• Records for the exercise
↓↓↓
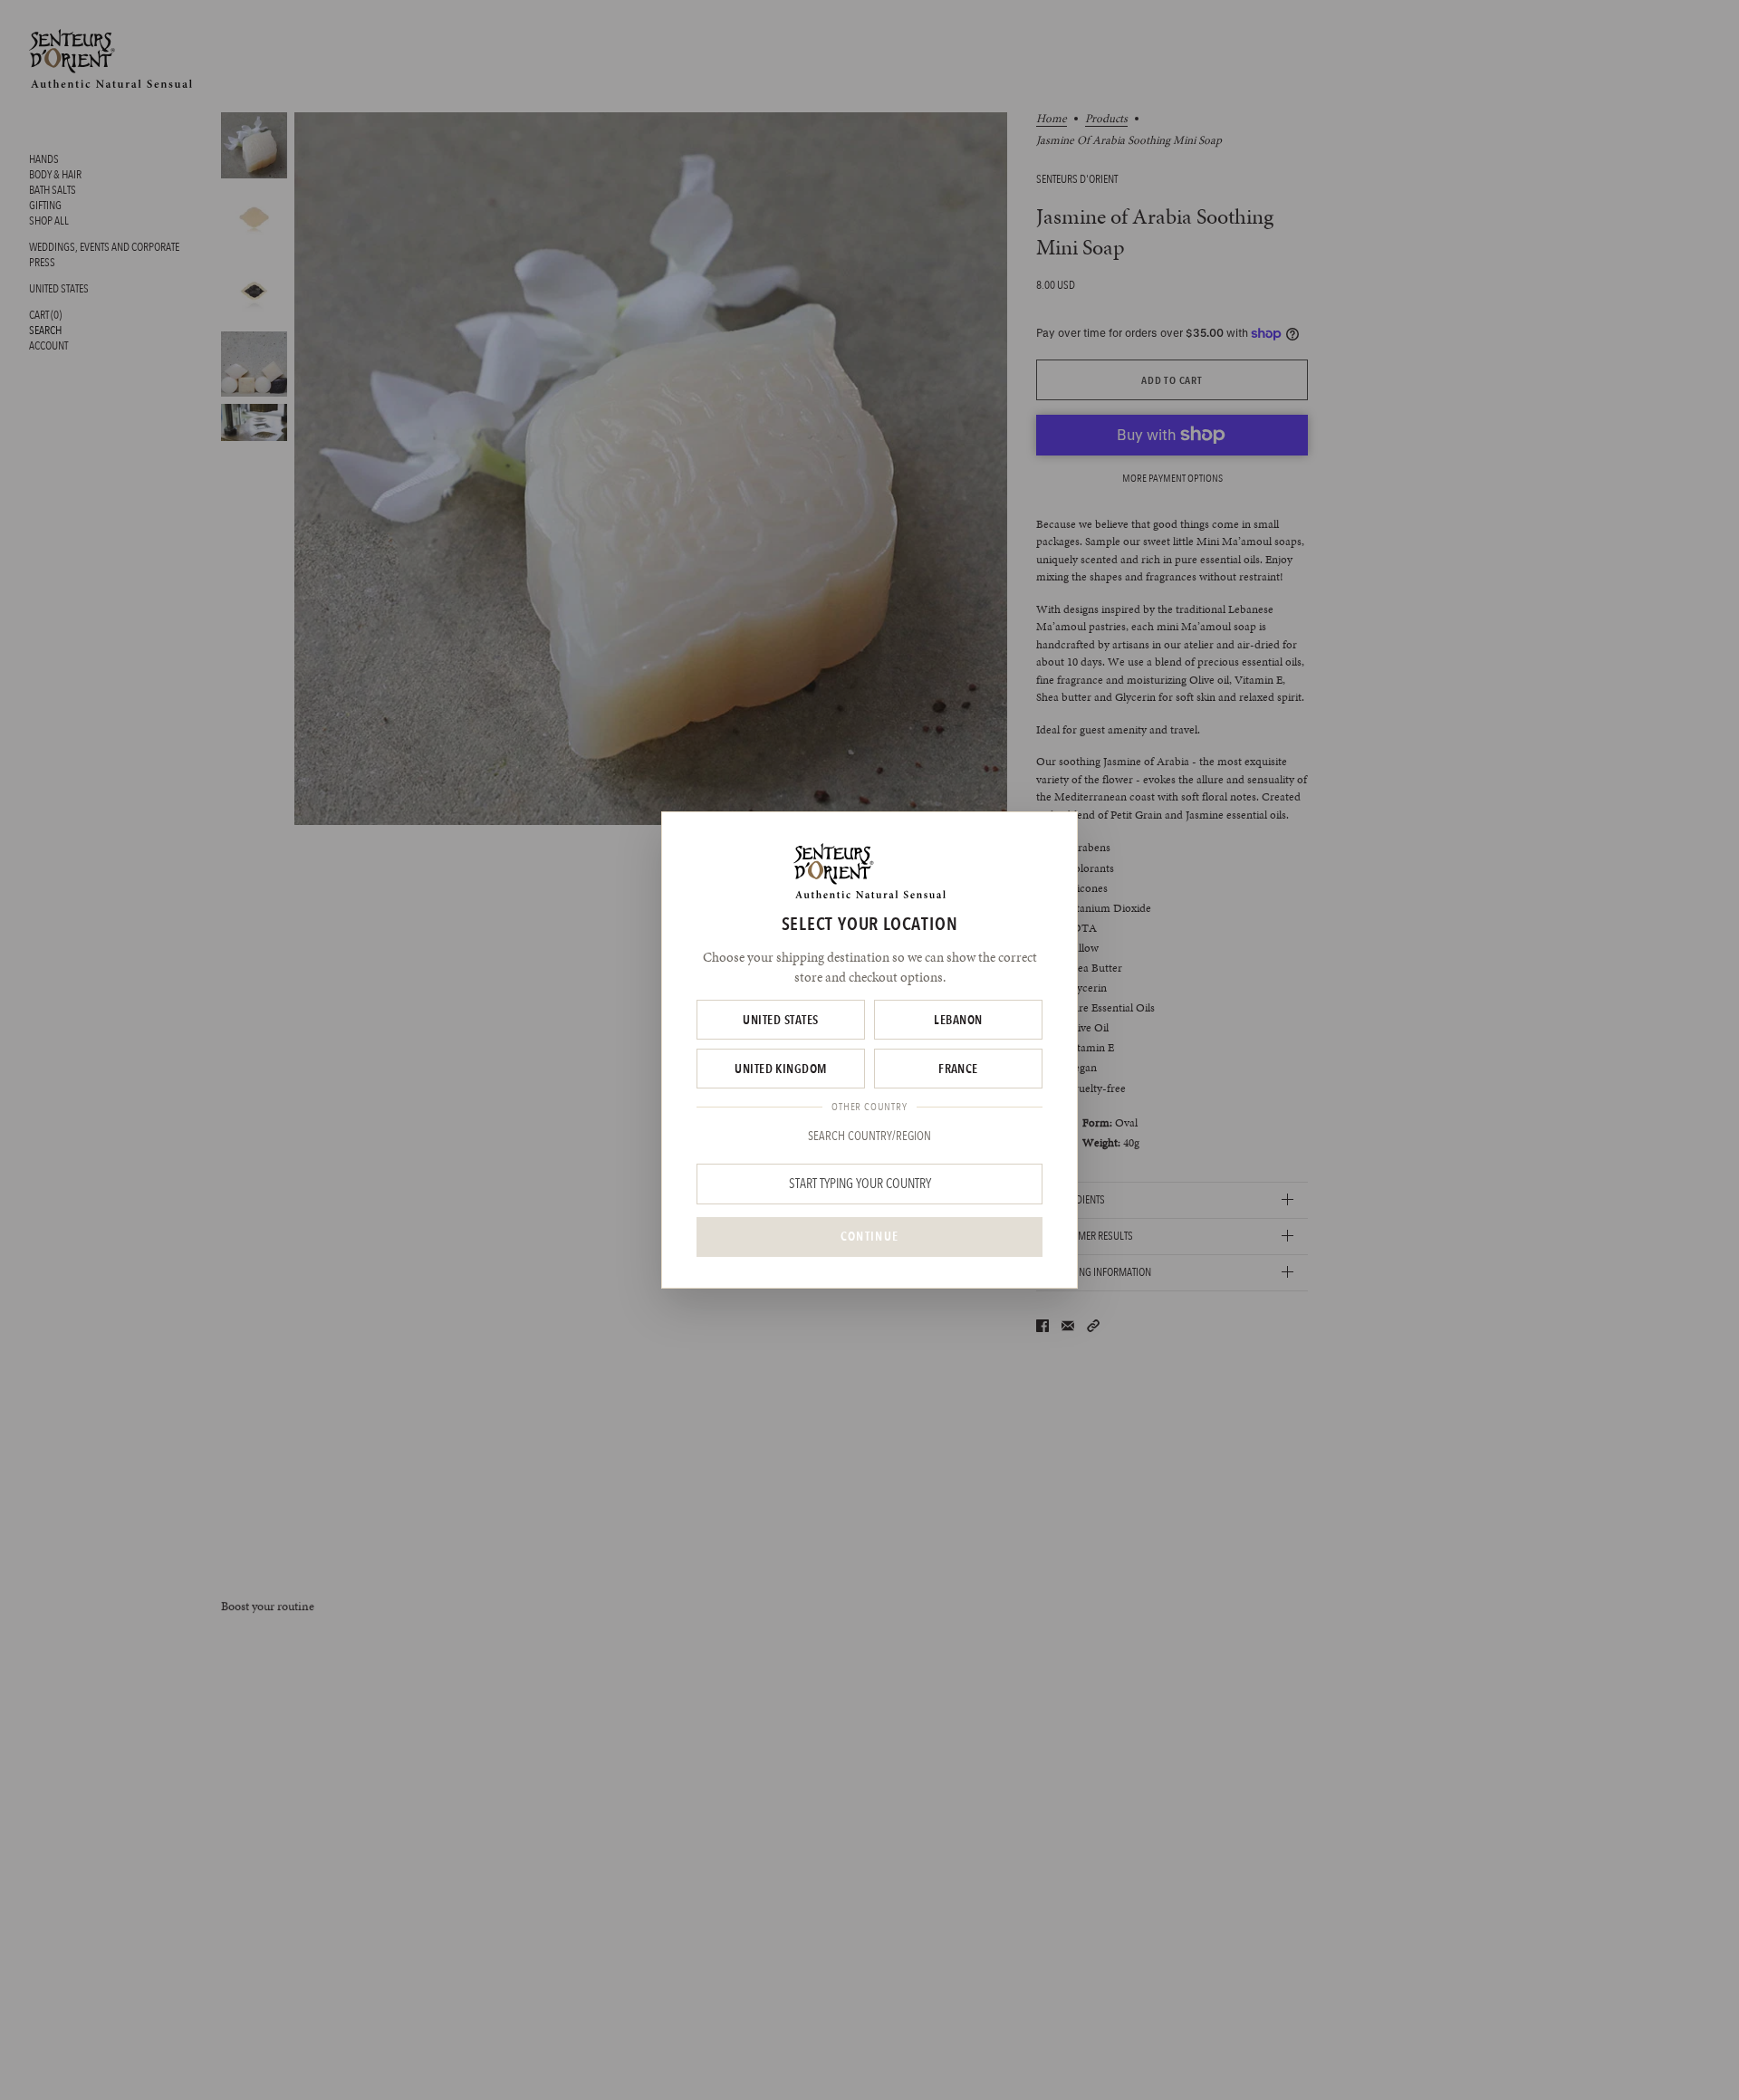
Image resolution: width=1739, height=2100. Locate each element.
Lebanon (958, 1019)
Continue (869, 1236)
↑↑↑
↓↓↓
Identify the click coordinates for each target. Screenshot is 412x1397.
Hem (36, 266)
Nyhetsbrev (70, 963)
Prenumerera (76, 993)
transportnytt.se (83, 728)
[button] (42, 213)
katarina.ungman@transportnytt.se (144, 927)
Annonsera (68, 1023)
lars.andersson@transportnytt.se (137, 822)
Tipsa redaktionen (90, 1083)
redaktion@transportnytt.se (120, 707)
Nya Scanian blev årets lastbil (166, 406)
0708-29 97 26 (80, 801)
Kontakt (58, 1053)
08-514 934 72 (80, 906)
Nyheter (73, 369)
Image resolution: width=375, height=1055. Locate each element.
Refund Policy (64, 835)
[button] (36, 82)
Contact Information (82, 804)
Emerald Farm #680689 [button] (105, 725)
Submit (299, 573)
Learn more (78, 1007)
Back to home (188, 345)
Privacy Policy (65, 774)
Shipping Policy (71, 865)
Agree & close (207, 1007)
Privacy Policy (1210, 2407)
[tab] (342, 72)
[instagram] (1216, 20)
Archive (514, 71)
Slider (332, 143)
↑↑↑
• Work request
Your reply must be one number, namely how many lines of the material above contain the string "transportnytt".

• Expected answer
4